We had the first afternoon period off again. I wanted to cry (Today's Veronica incident happened after lunch). But I got together with Head and....oh, God, he's truly an amazing guy. He had such ballheavyness that he lied on the benches, like a homeless drunk. He made me forget all of my problems. I would never tell him about my problems but he's a nice person to laugh with. People say only we're the only ones who understand each other. That may be true. We start talking about something, interrupt the topic and jump onto another.

Maybe I ask for too much. Maybe the people I want to find doesn't even exist. Hey, no. I'm not asking for something out of this world. I'm asking for something that everybody else has. I'm looking for that "one" that'd make me feel complete. And I'm not talking about puppy love. I mean, I want a serious relationship. But it can't be. I can join any group but eventually I feel uncomfortable. Like today, I joined one group of girls. There were just 3 of them. Then the other two components of it arrived. They started talking about their own things. Needless to say, I couldn't participate because I had no idea what they were talking about.

Ok, I give up. At least for this year, I give up. I don't fit, ok? I didn't want to accept it, but I just don't fit in. I wanted to build a relationship based on confidence but it can't be. I'll face it.

So....should I cry? Yeah, definitely. There's not much more I can do.

Friend. One would be enough. Yeah, I have many "friend elements" in many people. There's one person I listen to. There's one person I laugh with. There's one person I work with.

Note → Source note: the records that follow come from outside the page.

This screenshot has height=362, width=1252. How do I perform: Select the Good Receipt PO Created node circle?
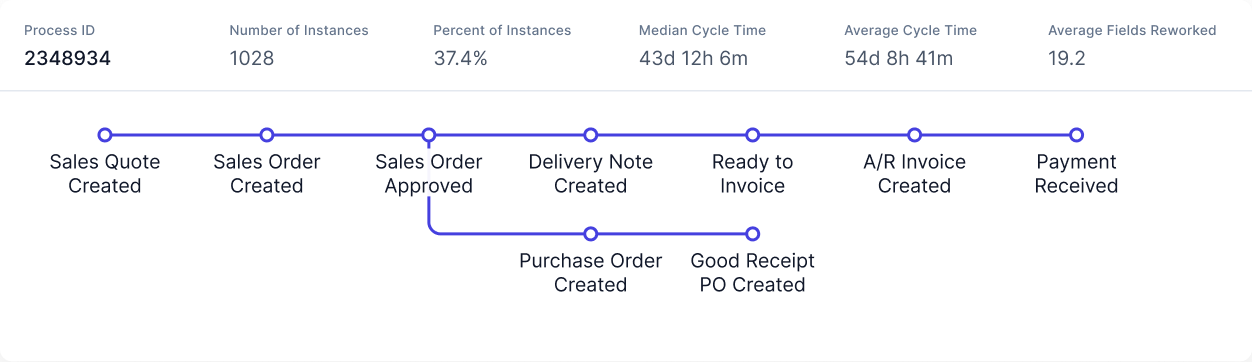753,234
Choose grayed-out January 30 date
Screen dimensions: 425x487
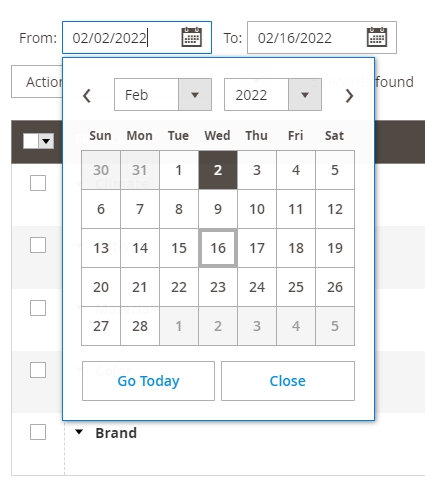[101, 170]
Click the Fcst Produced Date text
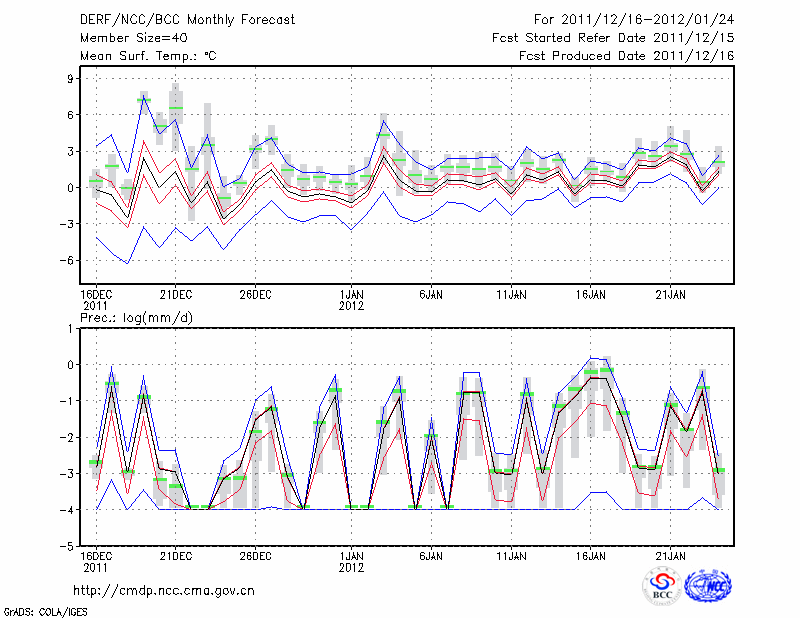800x618 pixels. [619, 56]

But I'm still missing something. There's no one who really listens. Who really cares about me. Who I can really trust. Who looks into my eyes when I'm talking. There's no one with me at moments like this one. Like this one. There comes a time when I'm tired of taking care of everybody else and I'm tired of taking care of myself. When I need to be taken care of. Plus, everybody else puts you aside eventually, like Cory. Or just call you when you're with "the urge" like the guy.

And my voices...yeah, it's cool but it's...it's always inside. It's still me. They never come out. It's always in there. I need to take it out. But I just don't have the balls. If I had the balls, I'd probably have left Veronica crying today. If I hadn't have feelings, I'd probably have left Veronica crying today....I'm between a rock and...another rock.

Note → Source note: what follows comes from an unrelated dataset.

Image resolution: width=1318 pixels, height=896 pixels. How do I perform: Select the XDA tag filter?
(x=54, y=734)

On a brighter side....hi, I'm on a brighter side. I found out that there's no math exam this week, after all. Thank God.

Yeah, I'd fuckin' love to cry but there's no point on doing so, right? I mean, yeah, do it, get it off but...I think I have to be tough at times like this. When the goin' gets tough, the tough gets goin'...wise words, Timon & Pumbaa. But I'm sorry...I've lost this battle. I'll go and cry, fuck it.

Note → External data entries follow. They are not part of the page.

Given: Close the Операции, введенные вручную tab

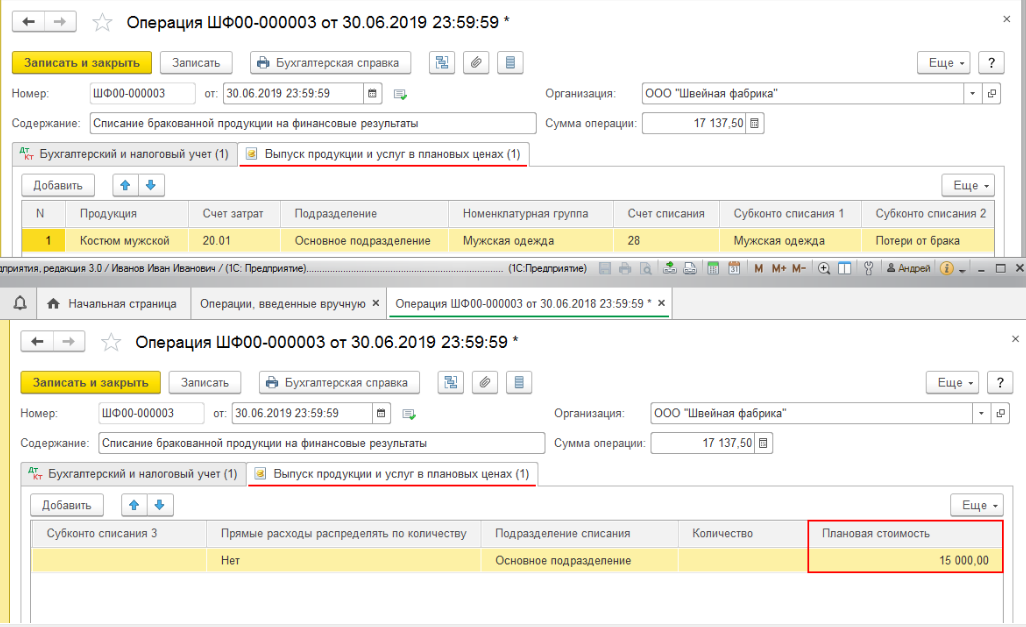Looking at the screenshot, I should click(x=376, y=303).
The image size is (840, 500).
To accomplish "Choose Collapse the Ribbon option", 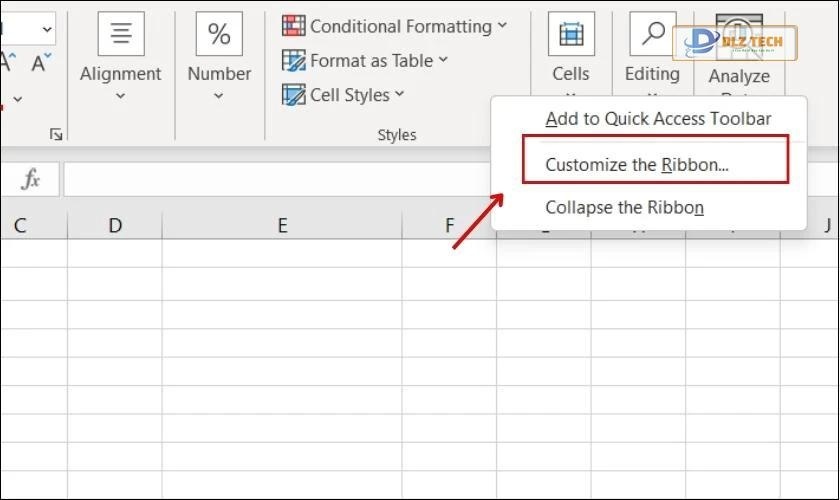I will [624, 208].
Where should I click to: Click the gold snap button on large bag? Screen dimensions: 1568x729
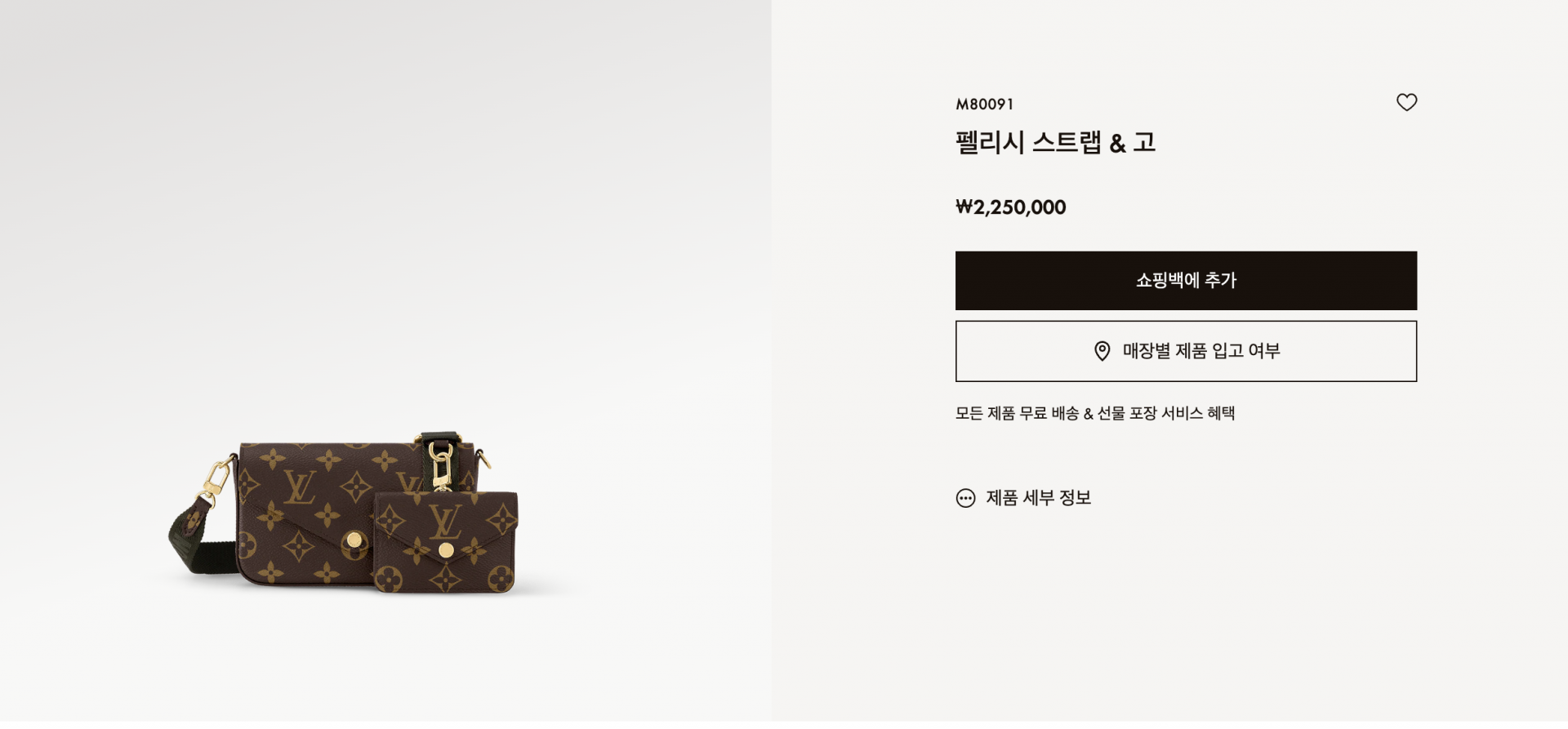click(354, 540)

*15 minutes later*...I just talked on the phone with the guy. Guess what? We're being watched by the whole student body because of this little affair that, by the way, happened in June. He's been asked about it, about what happened (of course he denies everything). I haven't. Because...because of the label people has put on me. Because they're hypocrite. Anyway...I couldn't help crying on the phone, he said some wise words, or at least nice words that made me feel a bit better. But he said: why would you get involved with this jackass, anyway? Oh, fuck. Baby, you're not a jackass...and I'd get involved with you (I did, actually). But I didn't tell him. I hope this bring us closer...I'd love it if I was given the chance to love him. And I mean *love* him. Not fuck him. I'd give him...not the world. I'd give myself. I give what I'd love to receive: I wouldn't ask a guy for the world. I'd just ask for himself. I'll call him tomorrow to thank him for making me feel better. I don't feel that abandoned now. God has His misterious ways to tell you that something you need to hear.

And tell you what...as I was getting Cory off my list I thought there's only the guy to go. No. He's still here. I'll fight to keep him by my side. Is that love? I don't know...but it surely sounded like "friendship" on the phone. There's always hope. If I give up, I'll be wasting that hope.

Even if I'm crying, I have to go the fuck on.